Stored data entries
Content starts

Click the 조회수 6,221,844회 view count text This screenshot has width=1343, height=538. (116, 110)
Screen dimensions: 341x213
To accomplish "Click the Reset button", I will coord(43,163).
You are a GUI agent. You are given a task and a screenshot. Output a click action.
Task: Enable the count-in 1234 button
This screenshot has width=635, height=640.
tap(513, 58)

Content ends
Content starts

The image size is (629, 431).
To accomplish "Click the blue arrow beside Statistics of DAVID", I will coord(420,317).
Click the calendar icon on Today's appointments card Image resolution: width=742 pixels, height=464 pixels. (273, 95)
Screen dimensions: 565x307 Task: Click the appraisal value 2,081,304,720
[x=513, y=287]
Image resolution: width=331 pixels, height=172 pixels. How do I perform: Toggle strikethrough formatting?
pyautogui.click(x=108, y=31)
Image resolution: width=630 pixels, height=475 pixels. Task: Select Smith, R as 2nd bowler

Content ends

* **Work instruction**:
Find the string "coord" in the data. Report each line it appears in.

* **Completed exercise**:
To accomplish "Click the Reset button", I will coord(43,163).
To accomplish "Click the blue arrow beside Statistics of DAVID", I will coord(420,317).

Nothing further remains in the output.